Write out exactly the lines from the first line of the records below through the line that contains "Hériter d’une maison", and stop there.
[Start of Attachment]
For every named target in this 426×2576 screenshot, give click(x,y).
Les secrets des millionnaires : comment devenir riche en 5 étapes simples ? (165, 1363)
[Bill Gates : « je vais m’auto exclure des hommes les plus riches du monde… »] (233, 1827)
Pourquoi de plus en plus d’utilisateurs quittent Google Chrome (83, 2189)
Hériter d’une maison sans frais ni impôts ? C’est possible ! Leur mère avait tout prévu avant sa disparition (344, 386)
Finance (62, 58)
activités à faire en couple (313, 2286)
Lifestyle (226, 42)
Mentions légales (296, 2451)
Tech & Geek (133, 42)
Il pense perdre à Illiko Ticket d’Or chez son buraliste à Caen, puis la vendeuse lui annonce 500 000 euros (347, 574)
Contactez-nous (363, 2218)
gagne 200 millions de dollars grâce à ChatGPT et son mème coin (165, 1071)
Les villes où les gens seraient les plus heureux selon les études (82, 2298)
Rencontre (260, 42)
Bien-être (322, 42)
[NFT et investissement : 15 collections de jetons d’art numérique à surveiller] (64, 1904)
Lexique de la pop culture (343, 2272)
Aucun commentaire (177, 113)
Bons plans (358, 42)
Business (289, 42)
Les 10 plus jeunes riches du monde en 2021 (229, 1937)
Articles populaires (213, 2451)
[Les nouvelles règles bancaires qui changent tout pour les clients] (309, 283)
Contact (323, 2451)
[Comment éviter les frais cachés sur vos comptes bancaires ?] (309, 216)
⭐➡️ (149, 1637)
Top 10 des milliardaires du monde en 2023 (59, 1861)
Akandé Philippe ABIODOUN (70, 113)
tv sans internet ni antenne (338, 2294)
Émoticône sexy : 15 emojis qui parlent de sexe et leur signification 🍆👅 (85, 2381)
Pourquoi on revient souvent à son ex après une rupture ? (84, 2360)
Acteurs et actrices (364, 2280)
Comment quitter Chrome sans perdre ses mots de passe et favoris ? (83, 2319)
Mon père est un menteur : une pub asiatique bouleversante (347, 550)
[End of Attachment]
== Task solution ==
For every named target in this 426×2576 screenshot, give click(x,y).
Les secrets des millionnaires : comment devenir riche en 5 étapes simples ? (165, 1363)
[Bill Gates : « je vais m’auto exclure des hommes les plus riches du monde… »] (233, 1827)
Pourquoi de plus en plus d’utilisateurs quittent Google Chrome (83, 2189)
Hériter d’une maison sans frais ni impôts ? C’est possible ! Leur mère avait tout prévu avant sa disparition (344, 386)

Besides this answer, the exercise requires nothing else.